Давно надо было это сказать, самым первым делом, но до меня как обычно — как до жареной утки, на десятые сутки доходит.
— Да за что? — светлые брови удивленно взлетают на лоб. Совсем дурак, или прикидывается?
Кажется, не прикидывается… В голубых глазах плещется неподдельное недоумение.
— Ты так сорвался из-за меня… — я досадливо морщусь, — даже не пообедал. И розыгрыш я тебе обломала.
— О да! — Бурцев трагично вздыхает. — Ужасно обломала. Я-то, грешным делом, надеялся, что ты меня по ресторану первой попавшейся шваброй погоняешь. А потом загонишь в угол и как придушишь…
— Молился ль ты сегодня, Дездемоныч, — хихикаю и, изображая на лице слепую ярость, тянусь к его горлу ладонями. А Тим — бессовестный и беспощадный, даже уклониться не пробует. Только ослепляюще сверкает чеширской своей улыбкой.
— Души меня, прекрасная. Раз уж тебе не жалко!
Я пробую. Сжимаю разок, другой, легонечко — чтоб не сдаваться без боя. А потом все-таки отпускаю. Бурцев становится таким довольным — с него этот кайф можно слизывать, как крем.
— Ужель меня помиловали? — мурлычет чертов кот. — Мой сладкий Кексик сжалился? Или решил, что я еще ему пригожусь?
— Как знать, как знать? — фыркаю. — В конце концов, кто-то же должен помочь мне закопать поглубже труп того курьера…
— О-о-о, да! — ухмылка Бурцева становится кровожадной. — Только давай договоримся.
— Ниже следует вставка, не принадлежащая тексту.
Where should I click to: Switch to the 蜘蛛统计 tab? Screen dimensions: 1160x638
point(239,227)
Убьем его, когда он оплатит все мои сегодняшние штрафы.
— Подозреваю, ему для этого придется продать почку.
— Неплохо, — Тим одобрительно кивает, — я очень даже рад буду, если идиот помучается!
И я, и я!
Я, между прочим, уже даже успела проверить те бумажки с адресами, что вкладывала в кармашек каждой сумки с тортом. Ну как можно было перепутать, если они даже размером были разные?
— Пока ты тут топчешься, — бурчу, не выныривая из неги, — тебе даже кусочка твоего торта не достанется. И на что, получается, ты своей натурой зарабатывал?
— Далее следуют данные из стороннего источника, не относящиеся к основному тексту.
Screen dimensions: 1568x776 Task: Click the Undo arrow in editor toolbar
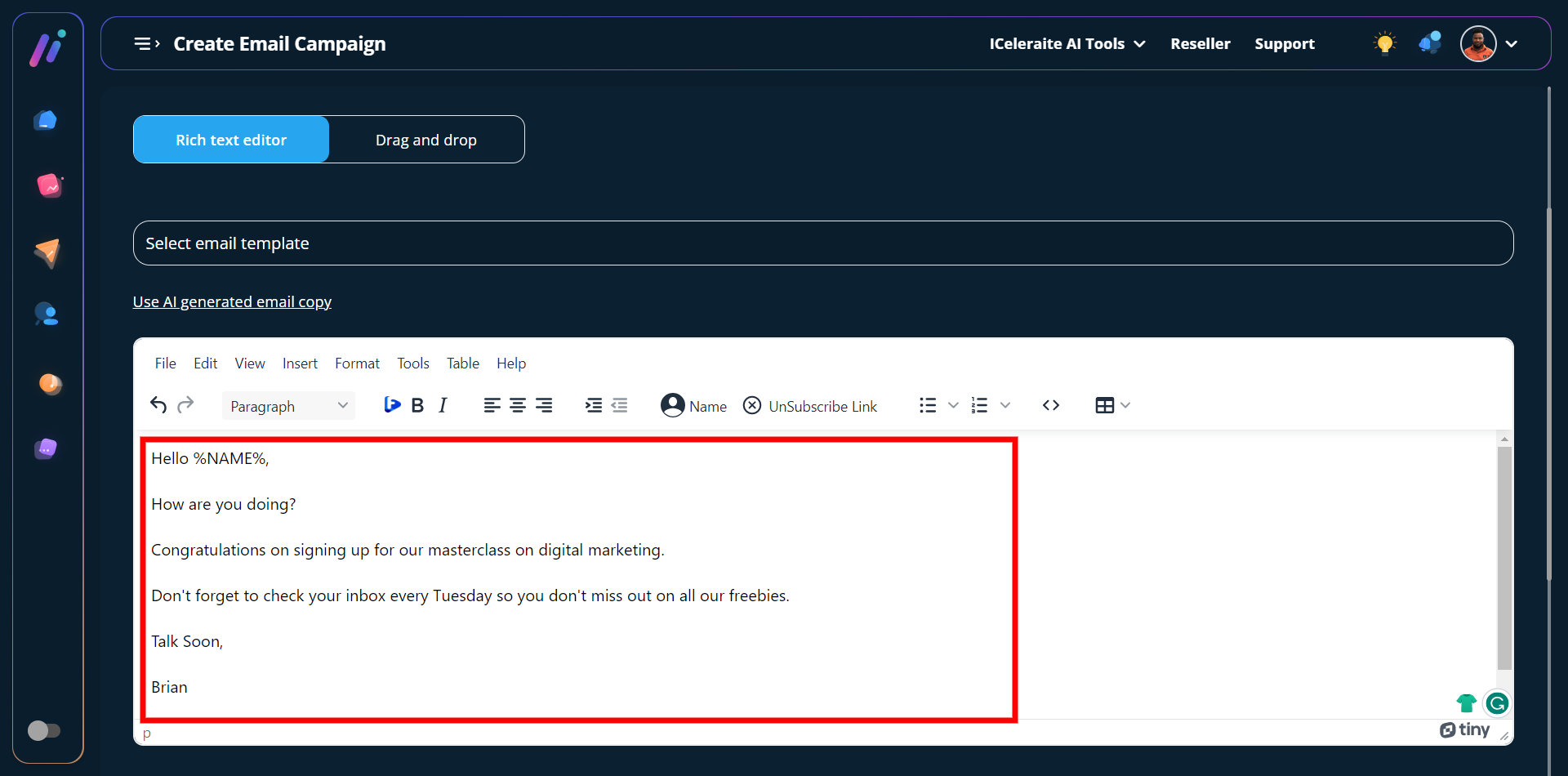pos(158,405)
— О-о-о, — Бурцев насмешливо округляет глаза, — не волнуйся, Юльчик, от моего тортика никто и кусочек не отгрызет. Весь мне достанется.
— А что, тебе так хочется употребить весь этот тортик? — сама не знаю, когда научилась так томно мурлыкать. Где-то что-то Бурцев прожал в моей голове. Кнопочку “женская кокетливость”.
— О-о, да! — Тим многозначительно поигрывает бровями. — Тем более ты так шикарно выглядишь сегодня, мой сладкий Кексик. Жаль, что пришлось ждать целый час, чтобы сказать тебе это.
Боже, и правда…
Я и забыла совсем. Тот самый наряд, про который вспомнила Маринка — простой и идеально сочетающийся, как блины со сметаной. Белый топ с полосой белой бахромы на груди и черная юбка, сплошь расшитая слоями этой самой бахромы. Каждый раз когда я делала в них шаг, бахрома начинала танцевать, будто требуя немедленно закружить меня в танце.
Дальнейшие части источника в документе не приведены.